(Provided material)

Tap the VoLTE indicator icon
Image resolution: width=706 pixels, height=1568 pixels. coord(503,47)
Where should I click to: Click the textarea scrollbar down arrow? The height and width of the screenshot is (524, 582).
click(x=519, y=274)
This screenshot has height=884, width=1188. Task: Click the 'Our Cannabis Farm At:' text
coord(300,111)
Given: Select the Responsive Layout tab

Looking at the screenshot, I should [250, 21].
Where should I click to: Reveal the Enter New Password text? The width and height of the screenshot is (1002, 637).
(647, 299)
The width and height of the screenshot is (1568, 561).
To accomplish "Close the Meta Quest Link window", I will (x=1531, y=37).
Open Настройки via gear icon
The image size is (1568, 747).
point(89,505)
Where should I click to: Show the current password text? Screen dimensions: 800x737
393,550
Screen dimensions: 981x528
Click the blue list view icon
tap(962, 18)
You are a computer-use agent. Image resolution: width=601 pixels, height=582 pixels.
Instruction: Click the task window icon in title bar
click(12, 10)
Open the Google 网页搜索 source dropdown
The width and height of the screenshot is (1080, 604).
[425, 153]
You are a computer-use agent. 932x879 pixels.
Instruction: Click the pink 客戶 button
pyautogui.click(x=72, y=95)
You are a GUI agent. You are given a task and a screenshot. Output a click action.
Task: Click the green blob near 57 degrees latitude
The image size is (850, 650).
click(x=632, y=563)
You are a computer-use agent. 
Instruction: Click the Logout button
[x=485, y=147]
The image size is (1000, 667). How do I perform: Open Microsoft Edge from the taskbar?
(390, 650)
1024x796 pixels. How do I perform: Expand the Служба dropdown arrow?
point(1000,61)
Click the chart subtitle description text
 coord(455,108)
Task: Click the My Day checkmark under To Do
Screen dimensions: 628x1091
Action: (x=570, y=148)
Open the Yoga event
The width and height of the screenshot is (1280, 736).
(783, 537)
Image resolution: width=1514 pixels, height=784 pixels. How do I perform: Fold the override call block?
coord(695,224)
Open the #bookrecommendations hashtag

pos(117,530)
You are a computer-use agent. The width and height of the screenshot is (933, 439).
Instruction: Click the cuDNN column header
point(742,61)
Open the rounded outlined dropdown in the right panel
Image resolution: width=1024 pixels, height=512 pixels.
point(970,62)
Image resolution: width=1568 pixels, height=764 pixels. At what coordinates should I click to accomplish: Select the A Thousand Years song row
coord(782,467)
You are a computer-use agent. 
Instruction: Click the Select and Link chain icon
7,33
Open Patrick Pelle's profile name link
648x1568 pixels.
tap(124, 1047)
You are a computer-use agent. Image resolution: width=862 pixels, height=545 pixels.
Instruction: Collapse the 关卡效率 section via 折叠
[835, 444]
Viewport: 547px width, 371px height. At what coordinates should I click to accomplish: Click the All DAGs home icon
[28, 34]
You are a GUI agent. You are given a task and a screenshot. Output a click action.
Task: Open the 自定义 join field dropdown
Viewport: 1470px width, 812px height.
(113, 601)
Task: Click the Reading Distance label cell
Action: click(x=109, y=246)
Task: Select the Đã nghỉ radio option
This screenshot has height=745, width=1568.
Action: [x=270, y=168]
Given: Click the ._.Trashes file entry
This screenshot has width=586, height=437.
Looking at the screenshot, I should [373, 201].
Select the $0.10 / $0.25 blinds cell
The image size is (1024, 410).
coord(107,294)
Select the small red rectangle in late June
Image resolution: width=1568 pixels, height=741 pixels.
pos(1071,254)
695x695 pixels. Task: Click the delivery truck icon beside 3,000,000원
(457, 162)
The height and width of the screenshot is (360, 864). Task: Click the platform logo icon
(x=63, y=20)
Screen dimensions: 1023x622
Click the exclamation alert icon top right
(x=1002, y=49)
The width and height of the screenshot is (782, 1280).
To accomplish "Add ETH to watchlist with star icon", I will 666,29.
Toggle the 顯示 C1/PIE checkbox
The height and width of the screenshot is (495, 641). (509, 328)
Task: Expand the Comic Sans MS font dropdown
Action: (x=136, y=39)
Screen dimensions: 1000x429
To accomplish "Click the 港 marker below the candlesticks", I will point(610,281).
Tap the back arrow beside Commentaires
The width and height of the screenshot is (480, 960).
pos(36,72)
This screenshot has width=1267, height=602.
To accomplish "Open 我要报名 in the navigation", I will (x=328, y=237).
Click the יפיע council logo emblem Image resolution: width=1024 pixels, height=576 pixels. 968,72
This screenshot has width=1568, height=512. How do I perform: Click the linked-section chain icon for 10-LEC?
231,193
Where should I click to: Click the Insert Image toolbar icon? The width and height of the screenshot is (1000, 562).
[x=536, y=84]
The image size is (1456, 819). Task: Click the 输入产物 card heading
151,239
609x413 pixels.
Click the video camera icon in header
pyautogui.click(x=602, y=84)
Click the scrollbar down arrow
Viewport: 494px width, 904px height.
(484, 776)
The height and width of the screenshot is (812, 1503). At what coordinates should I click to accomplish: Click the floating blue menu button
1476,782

(Exercise description) Your answer must be the full listing, copied exactly.

(Result for this task)
Tap the VoLTE indicator icon
Image resolution: width=706 pixels, height=1568 pixels. coord(503,47)
Where should I click to: Click the textarea scrollbar down arrow? The height and width of the screenshot is (524, 582).
click(x=519, y=274)
This screenshot has height=884, width=1188. Task: Click the 'Our Cannabis Farm At:' text
coord(300,111)
Given: Select the Responsive Layout tab

Looking at the screenshot, I should [250, 21].
Where should I click to: Reveal the Enter New Password text? The width and height of the screenshot is (1002, 637).
(647, 299)
The width and height of the screenshot is (1568, 561).
To accomplish "Close the Meta Quest Link window", I will (x=1531, y=37).
Open Настройки via gear icon
The image size is (1568, 747).
point(89,505)
Where should I click to: Show the current password text? Screen dimensions: 800x737
393,550
Screen dimensions: 981x528
Click the blue list view icon
tap(962, 18)
You are a computer-use agent. Image resolution: width=601 pixels, height=582 pixels.
Instruction: Click the task window icon in title bar
click(12, 10)
Open the Google 网页搜索 source dropdown
The width and height of the screenshot is (1080, 604).
[425, 153]
You are a computer-use agent. 932x879 pixels.
Instruction: Click the pink 客戶 button
pyautogui.click(x=72, y=95)
You are a GUI agent. You are given a task and a screenshot. Output a click action.
Task: Click the green blob near 57 degrees latitude
The image size is (850, 650).
click(x=632, y=563)
You are a computer-use agent. 
Instruction: Click the Logout button
[x=485, y=147]
The image size is (1000, 667). How do I perform: Open Microsoft Edge from the taskbar?
(390, 650)
1024x796 pixels. How do I perform: Expand the Служба dropdown arrow?
point(1000,61)
Click the chart subtitle description text
 coord(455,108)
Task: Click the My Day checkmark under To Do
Screen dimensions: 628x1091
Action: (x=570, y=148)
Open the Yoga event
The width and height of the screenshot is (1280, 736).
(783, 537)
Image resolution: width=1514 pixels, height=784 pixels. How do I perform: Fold the override call block?
coord(695,224)
Open the #bookrecommendations hashtag

pos(117,530)
You are a computer-use agent. The width and height of the screenshot is (933, 439).
Instruction: Click the cuDNN column header
point(742,61)
Open the rounded outlined dropdown in the right panel
Image resolution: width=1024 pixels, height=512 pixels.
point(970,62)
Image resolution: width=1568 pixels, height=764 pixels. At what coordinates should I click to accomplish: Select the A Thousand Years song row
coord(782,467)
You are a computer-use agent. 
Instruction: Click the Select and Link chain icon
7,33
Open Patrick Pelle's profile name link
648x1568 pixels.
tap(124, 1047)
You are a computer-use agent. Image resolution: width=862 pixels, height=545 pixels.
Instruction: Collapse the 关卡效率 section via 折叠
[835, 444]
Viewport: 547px width, 371px height. At what coordinates should I click to accomplish: Click the All DAGs home icon
[28, 34]
You are a GUI agent. You are given a task and a screenshot. Output a click action.
Task: Open the 自定义 join field dropdown
Viewport: 1470px width, 812px height.
(113, 601)
Task: Click the Reading Distance label cell
Action: click(x=109, y=246)
Task: Select the Đã nghỉ radio option
This screenshot has height=745, width=1568.
Action: [x=270, y=168]
Given: Click the ._.Trashes file entry
This screenshot has width=586, height=437.
Looking at the screenshot, I should [373, 201].
Select the $0.10 / $0.25 blinds cell
The image size is (1024, 410).
coord(107,294)
Select the small red rectangle in late June
Image resolution: width=1568 pixels, height=741 pixels.
pos(1071,254)
695x695 pixels. Task: Click the delivery truck icon beside 3,000,000원
(457, 162)
The height and width of the screenshot is (360, 864). Task: Click the platform logo icon
(x=63, y=20)
Screen dimensions: 1023x622
Click the exclamation alert icon top right
(x=1002, y=49)
The width and height of the screenshot is (782, 1280).
To accomplish "Add ETH to watchlist with star icon", I will 666,29.
Toggle the 顯示 C1/PIE checkbox
The height and width of the screenshot is (495, 641). (509, 328)
Task: Expand the Comic Sans MS font dropdown
Action: (x=136, y=39)
Screen dimensions: 1000x429
To accomplish "Click the 港 marker below the candlesticks", I will point(610,281).
Tap the back arrow beside Commentaires
The width and height of the screenshot is (480, 960).
pos(36,72)
This screenshot has width=1267, height=602.
To accomplish "Open 我要报名 in the navigation", I will (x=328, y=237).
Click the יפיע council logo emblem Image resolution: width=1024 pixels, height=576 pixels. 968,72
This screenshot has width=1568, height=512. How do I perform: Click the linked-section chain icon for 10-LEC?
231,193
Where should I click to: Click the Insert Image toolbar icon? The width and height of the screenshot is (1000, 562).
[x=536, y=84]
The image size is (1456, 819). Task: Click the 输入产物 card heading
151,239
609x413 pixels.
Click the video camera icon in header
pyautogui.click(x=602, y=84)
Click the scrollbar down arrow
Viewport: 494px width, 904px height.
(484, 776)
The height and width of the screenshot is (812, 1503). At what coordinates should I click to accomplish: Click the floating blue menu button
1476,782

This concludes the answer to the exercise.